* _Records for the task_:
========================================
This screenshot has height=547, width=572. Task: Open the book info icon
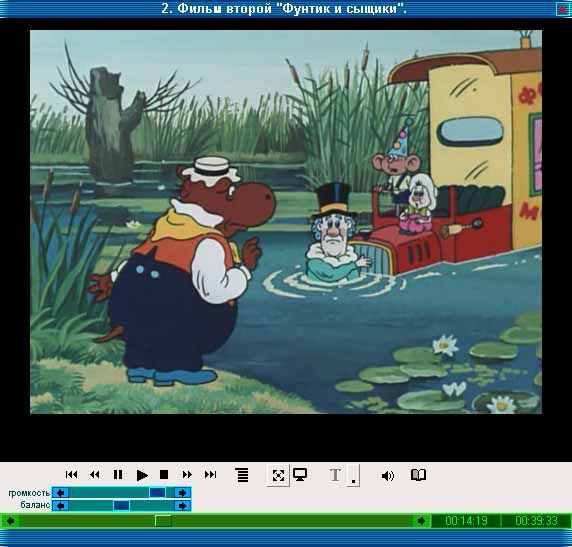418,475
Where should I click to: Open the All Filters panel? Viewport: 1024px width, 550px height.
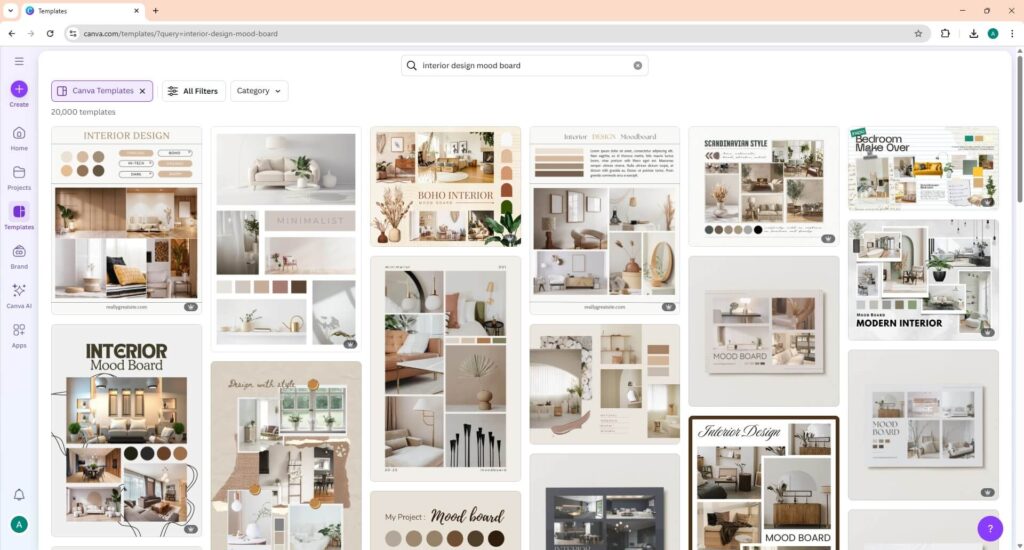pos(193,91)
========================================
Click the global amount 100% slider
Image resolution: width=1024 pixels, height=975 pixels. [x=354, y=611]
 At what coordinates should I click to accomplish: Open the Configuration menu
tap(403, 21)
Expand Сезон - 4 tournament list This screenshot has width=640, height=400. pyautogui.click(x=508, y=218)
========================================
Out of the listing above, reproduce exactly the lines from the one with "At what coordinates" up to and including the one with "Expand Сезон - 4".

 At what coordinates should I click to accomplish: Open the Configuration menu
tap(403, 21)
Expand Сезон - 4 tournament list This screenshot has width=640, height=400. pyautogui.click(x=508, y=218)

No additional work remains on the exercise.